:: Exercise prompt ::
Rescale the rows starting at the one containing "Trillium Environmental (48, 11)" and ending with the last row, reproducing every line, requests included. Multiply each coordinate in the answers by 0.6 and round to the nearest whole number, with halves rounded up, and leave all numbers in the requests unchanged.

:: The data ::
==============================
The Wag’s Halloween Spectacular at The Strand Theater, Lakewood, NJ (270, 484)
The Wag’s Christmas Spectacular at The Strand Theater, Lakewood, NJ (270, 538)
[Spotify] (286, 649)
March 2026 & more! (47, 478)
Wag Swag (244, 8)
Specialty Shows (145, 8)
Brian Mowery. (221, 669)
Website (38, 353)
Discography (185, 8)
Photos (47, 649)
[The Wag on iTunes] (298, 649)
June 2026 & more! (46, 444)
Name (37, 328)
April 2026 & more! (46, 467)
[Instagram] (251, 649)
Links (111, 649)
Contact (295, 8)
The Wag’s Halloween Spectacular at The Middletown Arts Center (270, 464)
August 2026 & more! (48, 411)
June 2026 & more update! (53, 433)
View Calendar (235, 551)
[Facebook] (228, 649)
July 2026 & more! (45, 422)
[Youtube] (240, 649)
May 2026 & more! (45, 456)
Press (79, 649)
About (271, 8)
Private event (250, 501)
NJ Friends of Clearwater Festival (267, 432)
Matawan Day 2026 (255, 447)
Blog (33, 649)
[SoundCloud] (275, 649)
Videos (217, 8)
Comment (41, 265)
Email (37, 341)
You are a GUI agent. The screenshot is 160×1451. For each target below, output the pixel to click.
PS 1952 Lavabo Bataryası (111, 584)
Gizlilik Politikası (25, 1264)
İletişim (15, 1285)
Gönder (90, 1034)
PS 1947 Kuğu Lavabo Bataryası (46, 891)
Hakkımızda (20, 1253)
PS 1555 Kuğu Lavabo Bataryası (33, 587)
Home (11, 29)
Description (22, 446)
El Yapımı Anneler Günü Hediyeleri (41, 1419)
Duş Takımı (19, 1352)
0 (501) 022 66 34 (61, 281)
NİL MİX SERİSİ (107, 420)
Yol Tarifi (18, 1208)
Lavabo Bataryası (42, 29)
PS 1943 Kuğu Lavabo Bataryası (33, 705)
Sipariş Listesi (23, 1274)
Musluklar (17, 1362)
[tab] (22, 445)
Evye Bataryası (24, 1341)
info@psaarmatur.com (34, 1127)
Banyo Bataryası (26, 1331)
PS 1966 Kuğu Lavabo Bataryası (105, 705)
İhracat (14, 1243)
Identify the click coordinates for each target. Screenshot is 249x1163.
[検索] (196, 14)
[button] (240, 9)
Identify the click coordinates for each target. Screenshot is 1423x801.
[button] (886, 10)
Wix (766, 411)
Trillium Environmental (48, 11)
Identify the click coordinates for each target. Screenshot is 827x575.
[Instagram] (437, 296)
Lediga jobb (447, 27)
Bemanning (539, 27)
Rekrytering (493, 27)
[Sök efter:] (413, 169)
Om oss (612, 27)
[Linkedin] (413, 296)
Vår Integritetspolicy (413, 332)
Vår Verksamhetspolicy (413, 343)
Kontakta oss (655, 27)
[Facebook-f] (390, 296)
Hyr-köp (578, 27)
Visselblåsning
==============================
:: Finished task ::
Trillium Environmental (29, 7)
Identify the click coordinates for each target. Screenshot is 827x575.
[Instagram] (262, 178)
Lediga jobb (268, 16)
Bemanning (323, 16)
Rekrytering (296, 16)
[Sök efter:] (248, 101)
Om oss (367, 16)
[Linkedin] (248, 178)
Vår Integritetspolicy (248, 199)
Vår Verksamhetspolicy (248, 206)
Kontakta oss (393, 16)
[Facebook-f] (234, 178)
Hyr-köp (347, 16)
Visselblåsning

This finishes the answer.